Ver. 22 has been singularly taken as the smooth words which cut so deep; but surely that is a very strained interpretation. Much rather does the psalmist exhort himself and all who have the same bitterness to taste, to commit themselves to Jehovah. What is it which he exhorts us to cast on Him? The word employed is used here only, and its meaning is therefore questionable. The LXX. and others translate "care." Others, relying on Talmudic usage, prefer "burden," which is appropriate to the following promise of being held erect. Others (Hupfeld, etc.) would read "that which He has given thee." The general sense is clear, and the faith expressed in both exhortation andappended promise has been won by the singer through his prayer. He is counselling and encouraging himself. The spirit has to spur the "soul" to heroisms of faith and patience. He is declaring a universal truth. However crushing our loads of duty or of sorrow, we receive strength to carry them with straight backs, if we cast them on Jehovah. The promise is not that He will take away the pressure, but that He will hold us up under it; and, similarly, the last clause declares that the righteous will not be allowed to stumble. Faith is mentioned before righteousness. The two must go together; for trust which is not accompanied and manifested by righteousness is no true trust, and righteousness which is not grounded in trust is no stable or real righteousness.

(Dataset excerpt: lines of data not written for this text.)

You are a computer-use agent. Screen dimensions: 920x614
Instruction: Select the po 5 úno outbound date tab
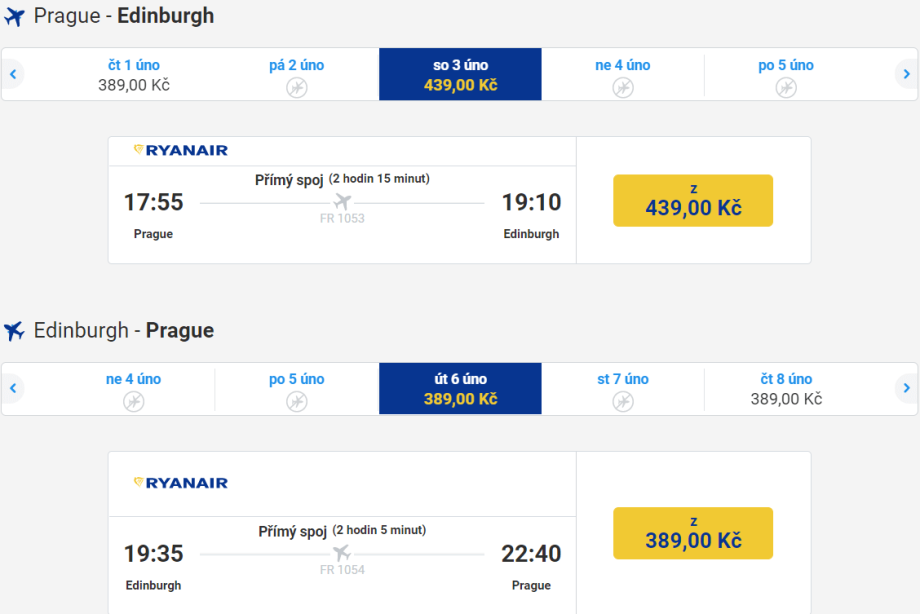point(786,75)
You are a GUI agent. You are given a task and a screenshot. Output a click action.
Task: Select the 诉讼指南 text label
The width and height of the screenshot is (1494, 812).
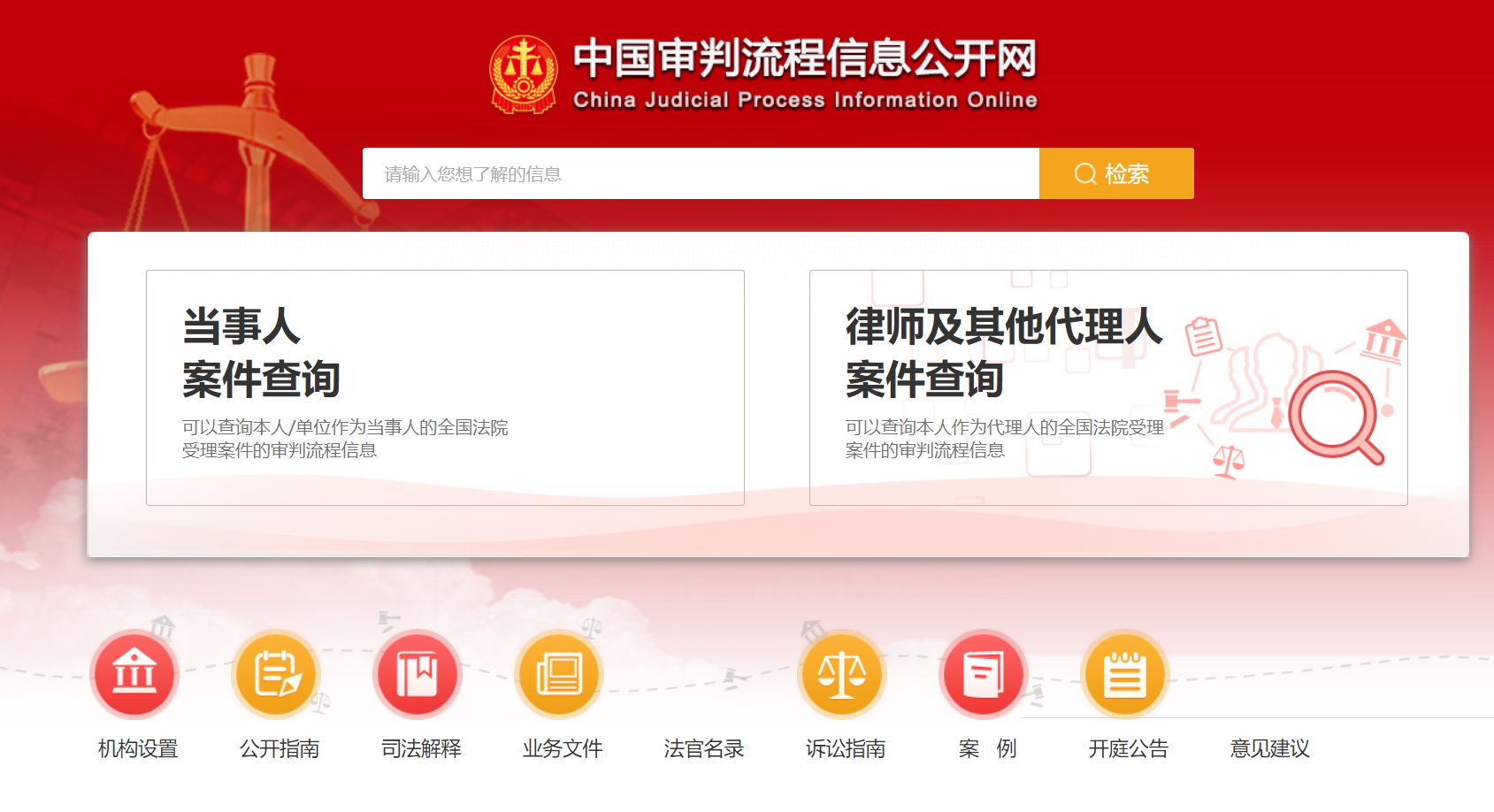[x=846, y=748]
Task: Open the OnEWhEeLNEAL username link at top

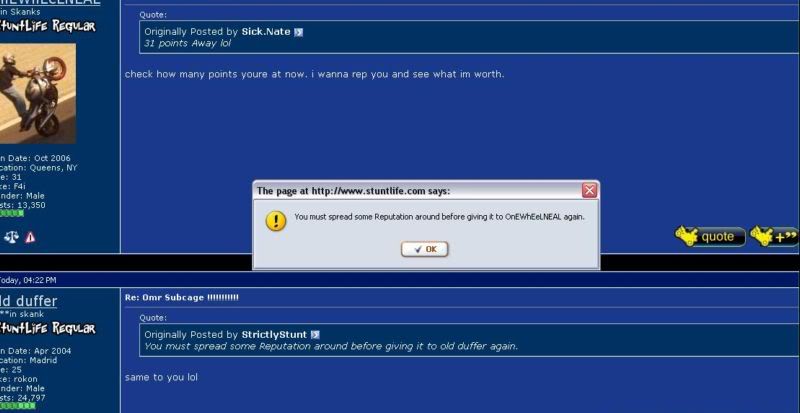Action: pyautogui.click(x=50, y=2)
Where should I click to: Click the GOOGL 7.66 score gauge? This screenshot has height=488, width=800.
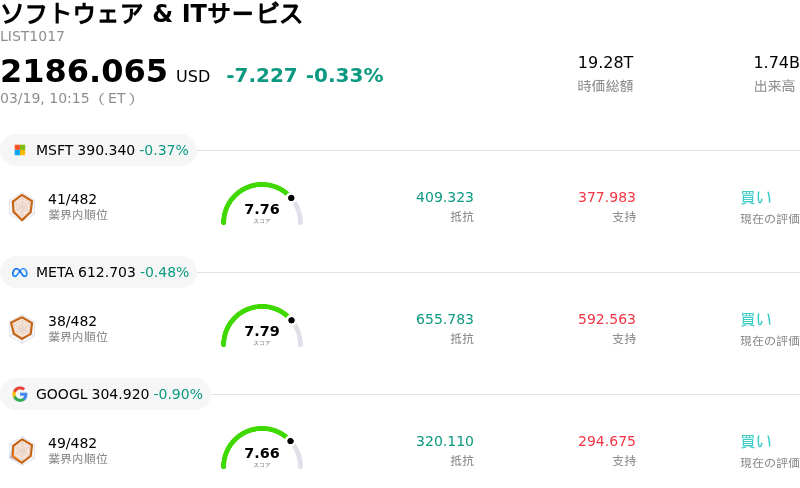tap(261, 450)
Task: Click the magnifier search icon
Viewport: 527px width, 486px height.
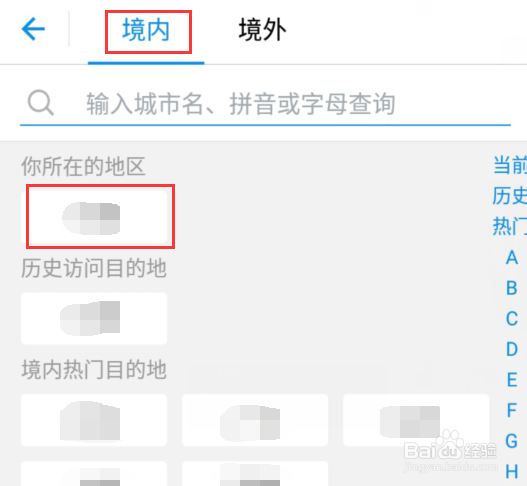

The last verse sums up the diverse fates of the "men of blood and deceit" and of the psalmist. The terrible prayers of the middle portion of the psalm have wrought the assurance of their fulfilment, just as the cries of faith have brought the certainty of theirs. So the two closing verses of the psalm turn both parts of the earlier petitions into prophecies; and over against the trustful, righteous psalmist, standing erect and unmoved, there is set the picture of the "man of blood and deceit," chased down the black slopes to the depths of destruction by the same God whose hand holds up the man that trusts in Him. It is a dreadful contrast, and the spirit of the whole psalm is gathered into it. The last clause of all makes "I" emphatic. It expresses the final resolution which springs in the singer's heart in view of that dread picture of destruction and those assurances of support. He recoils from the edge of the pit, and eagerly opens his bosom for the promised blessing. Well for usif the upshot of all our meditations on the painful riddle of this unintelligible world, and of all our burdens and of all our experiences and of our observation of other men's careers, is the absolute determination, "As for me, I will trust in Jehovah!"